WHAT IS REQUIRED:
Rewrite each line of the data below as an item in a numbered list, skipping any blank lines and omitting the pictures.

[START OF RECORDED INFORMATION]

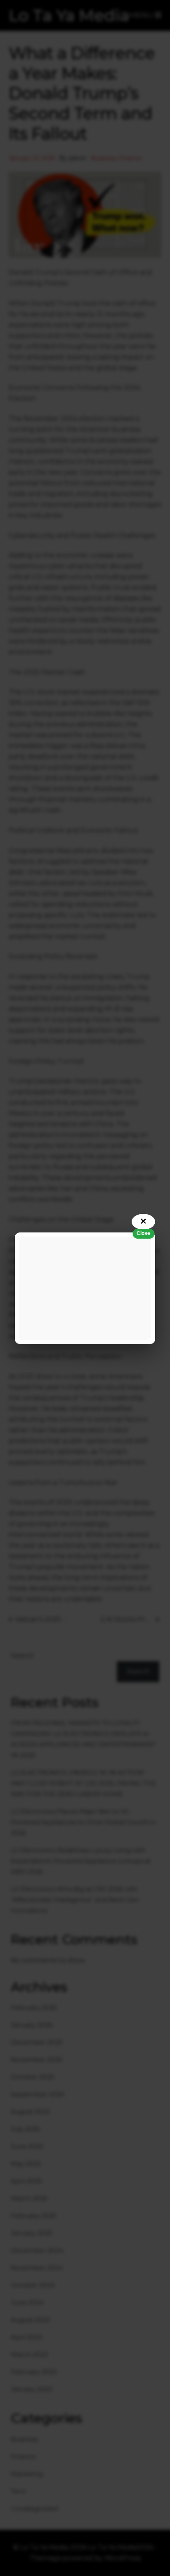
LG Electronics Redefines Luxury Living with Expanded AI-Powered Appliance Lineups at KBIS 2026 (81, 1861)
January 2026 (31, 2025)
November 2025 (36, 2059)
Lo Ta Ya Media (69, 15)
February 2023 (34, 2372)
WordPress (122, 2558)
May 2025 (26, 2164)
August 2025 (30, 2111)
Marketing (27, 2474)
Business (103, 158)
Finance (130, 158)
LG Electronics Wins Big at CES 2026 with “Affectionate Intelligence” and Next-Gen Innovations (75, 1899)
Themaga (45, 2558)
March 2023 (29, 2354)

[END OF RECORDED INFORMATION]

COMPLETED TASK:
1. LG Electronics Redefines Luxury Living with Expanded AI-Powered Appliance Lineups at KBIS 2026 (81, 1861)
2. January 2026 (31, 2025)
3. November 2025 (36, 2059)
4. Lo Ta Ya Media (69, 15)
5. February 2023 (34, 2372)
6. WordPress (122, 2558)
7. May 2025 (26, 2164)
8. August 2025 (30, 2111)
9. Marketing (27, 2474)
10. Business (103, 158)
11. Finance (130, 158)
12. LG Electronics Wins Big at CES 2026 with “Affectionate Intelligence” and Next-Gen Innovations (75, 1899)
13. Themaga (45, 2558)
14. March 2023 (29, 2354)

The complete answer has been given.